WHEN limestone quarrymen discovered Kirkdale cave in July 1821, they had no idea of the importance of the collections of old bones they found there.
The quarrymen had been finding odd bones in the cave, in the Vale of Pickering, North Yorkshire, for some time and not really thinking anything of it, discarding them into the beck below.
But when local naturalist John Gibson visited, he realised that the bones didn’t belong to cattle.
Forty metres above the riverbed, a narrow entrance was revealed which led to a cave network.
On closer inspection this was revealed to be littered with animal bones and teeth.
The news of the find was heard by Reverend William Buckland, a pioneer in the world of geology and palaeontology.
Rev Buckland came to examine the finds and discovered that the cave contained the disarticulated bones of hippopotamus, rhinoceros, elephant, bison, giant deer and hyena, many with signs of having been gnawed.
At first it was thought that the bones had been carried by flood water, possibly from The Great Flood as described in The Bible.

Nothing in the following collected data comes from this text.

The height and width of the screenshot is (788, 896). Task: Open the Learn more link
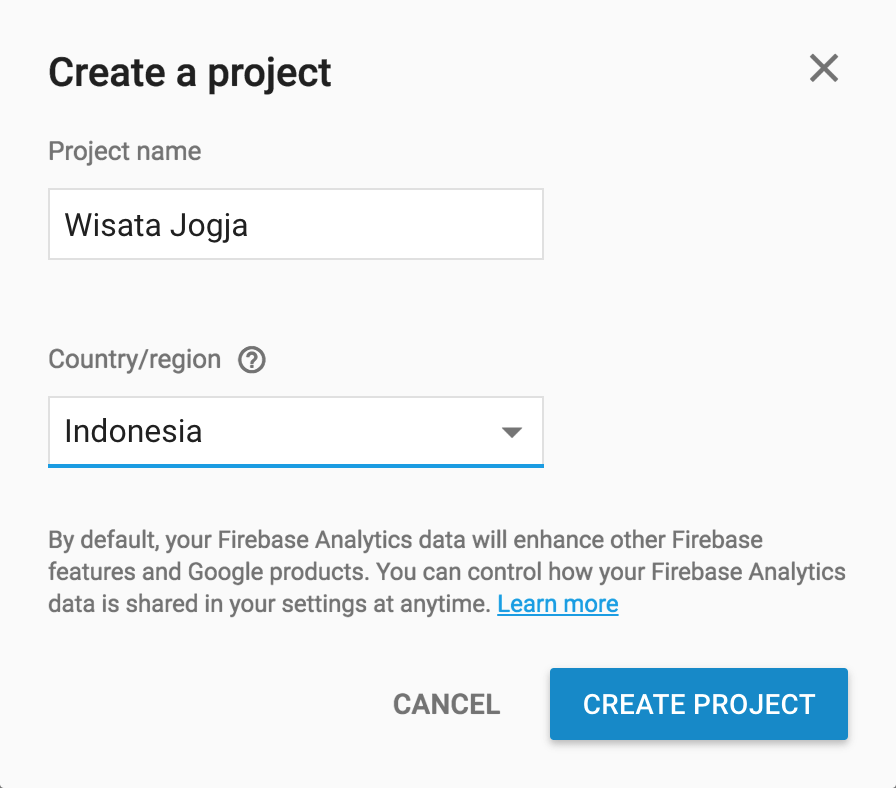coord(558,604)
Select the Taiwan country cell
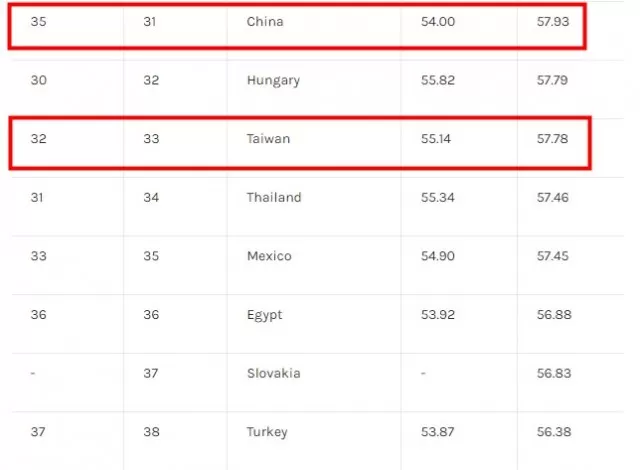This screenshot has width=640, height=470. (268, 139)
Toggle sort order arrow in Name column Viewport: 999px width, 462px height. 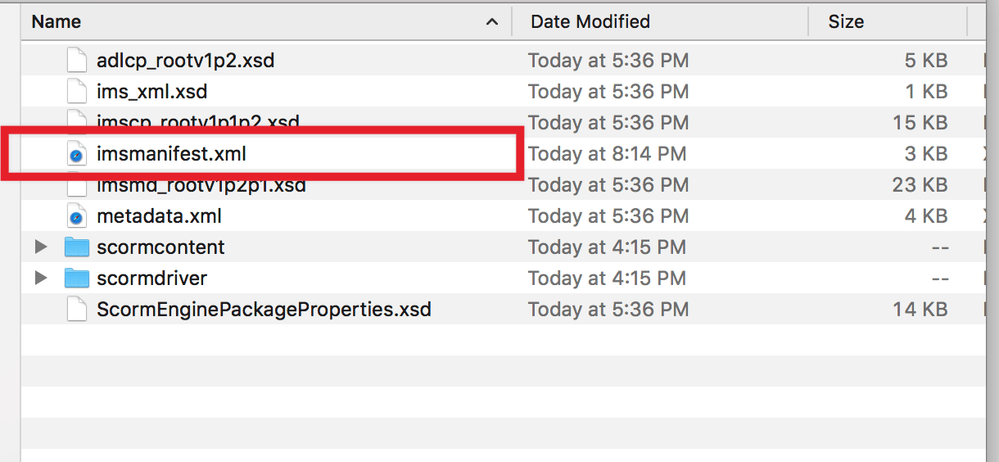coord(492,22)
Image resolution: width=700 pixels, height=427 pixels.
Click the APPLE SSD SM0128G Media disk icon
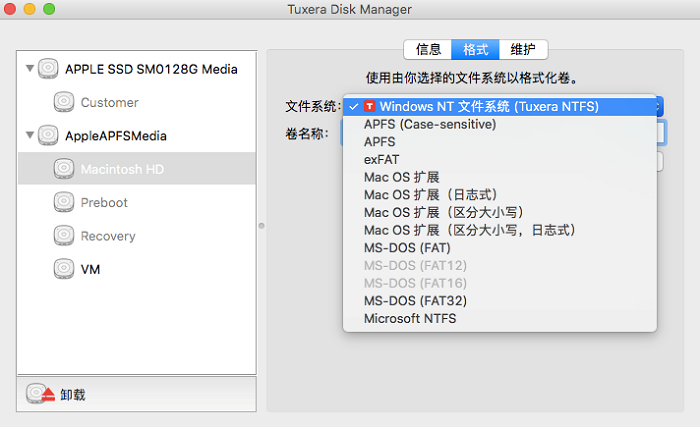[x=48, y=69]
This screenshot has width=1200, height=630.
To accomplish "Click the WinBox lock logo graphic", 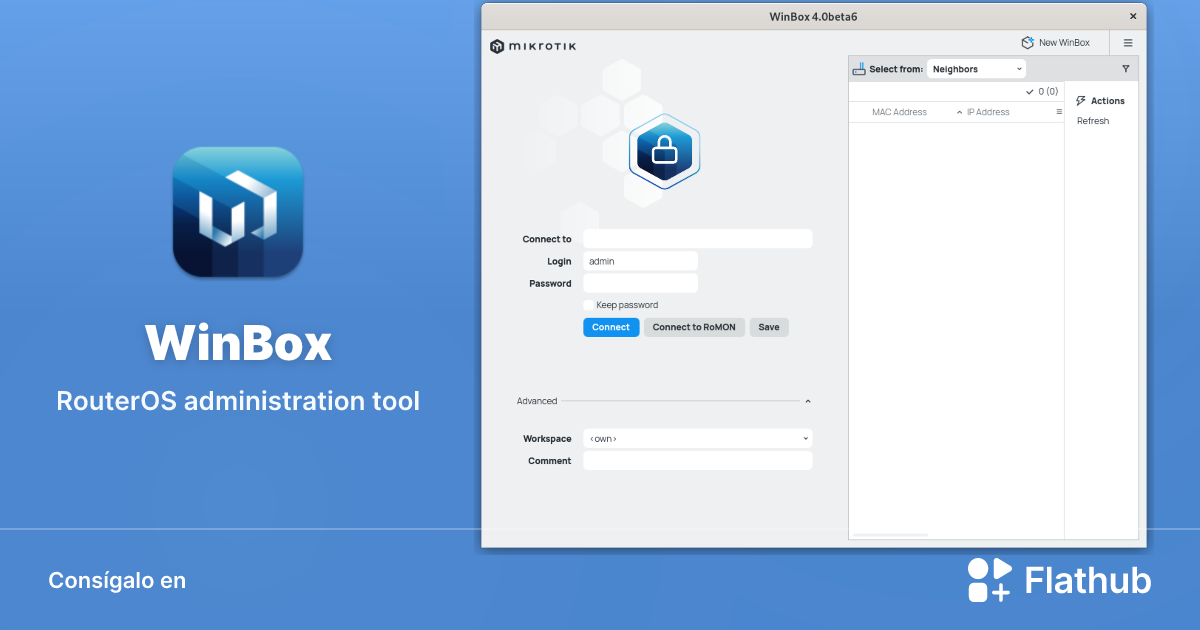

Buckland believed that the cave had been a hyena’s den and that the remains had been dragged there by them.
Many of these species were not known to have lived this far north up to this point. It is now known that the bones date from the Ice Age.
The finds, now within Whitby Museum, were amongst the first items to be collected by the newly formed Whitby Literary and Philosophical Society.
The society was founded in 1823 by a group of leading Whitby citizens led by the Rev George Young, the author of the classic 19th century History of Whitby and minister at the Presbyterian Church.
The chief object of the society was to set up and maintain a museum, specialising in fossils, since “Whitby is a chief town of a district abounding with petrifications and containing not a few Antiquities”.
Ever since, Whitby Museum has been run for the people of Whitby by the people of Whitby.